India invites Chinese investment in infrastructure development

India invites Chinese investment in infrastructure development

With about a trillion dollars of investment expected in the Indian infrastructure sector over the next five–six years, a plethora of business opportunities are available for Chinese companies to invest in India, the Consulate General of India in Shanghai said at an investor meet in Shanghai.

These include infrastructure projects such as dedicated freight corridors, subway lines and SEZs, which are being created through public-private partnerships, Consul General Riva Ganguly Das said.

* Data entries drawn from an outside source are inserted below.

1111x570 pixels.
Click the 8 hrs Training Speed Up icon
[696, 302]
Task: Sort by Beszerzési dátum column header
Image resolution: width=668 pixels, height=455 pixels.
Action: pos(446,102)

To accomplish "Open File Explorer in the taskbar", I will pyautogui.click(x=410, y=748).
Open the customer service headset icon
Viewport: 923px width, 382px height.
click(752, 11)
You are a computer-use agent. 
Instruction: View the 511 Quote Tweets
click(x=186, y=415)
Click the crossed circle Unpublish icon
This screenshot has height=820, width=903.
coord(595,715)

Addressing an India Investor Forum jointly organised by the CII and Indian Consulate General in Shanghai, Das said India has become the fourth largest country in the world in purchasing power parity terms, representing a great investment opportunity for foreign investors.

"With a combination of factors such as macro-economic stability, consistent growth, abundant skilled manpower, a well-developed banking and judicial system, a vibrant capital market and its large-scale investment absorption capacity, India offers attractive returns to prospective investors," a press release by the Consulate quoted her as saying.

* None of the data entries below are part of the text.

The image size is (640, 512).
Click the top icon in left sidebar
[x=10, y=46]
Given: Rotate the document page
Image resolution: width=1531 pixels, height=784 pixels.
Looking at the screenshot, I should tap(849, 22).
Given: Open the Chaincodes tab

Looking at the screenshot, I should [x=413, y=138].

Addressing the forum, Zhao Kangmei, the Vice Chairman of the Shanghai Municipal Commission of Commerce and the Vice-President of the Shanghai Foreign (Overseas) Investment Board, said the overseas investment policy of China assists Chinese companies in "Going Global" through speedy approval and financial assistance.
"Going Global" will remain a core policy not only for China, but also for Shanghai, in the 12th Five-Year Plan, Zhao said.

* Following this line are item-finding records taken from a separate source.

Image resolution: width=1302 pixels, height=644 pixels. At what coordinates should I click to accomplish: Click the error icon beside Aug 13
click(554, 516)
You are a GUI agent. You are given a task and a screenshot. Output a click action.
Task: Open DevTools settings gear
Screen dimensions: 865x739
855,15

He hoped that Shanghai-based enterprises will further explore these opportunities in order to take Chinese foreign investments to a higher level.

J J Shrikhande, the Chairman of CII's India Business Forum in China, said that during Premier Wen Jiabao's recent visit to India, the two countries agreed to expand cooperation in infrastructure, environmental protection, information technology, telecommunications, investment and finance on a priority basis.

The leaders from both countries have set the ambitious goal of bilateral trade worth USD 100 billion by 2015, which would encourage mutual investment and bring rich benefits to both sides, he said.

It was time for Sino-India bilateral economic relations to graduate from pure trade to investment-led trade in order to make this growing partnership more sustainable, he said.

Senior representatives from EJ McKay, Deloitte and State Bank of India made presentations on the FDI policy of India and other related business laws and financial opportunities for investing in India.

Senior officials from YAPP Automotive Parts Co Ltd and Zhejiang Yankon Group Co Ltd -- two companies based in East China that have already made investments in India -- shared their success stories at the meet, the release said.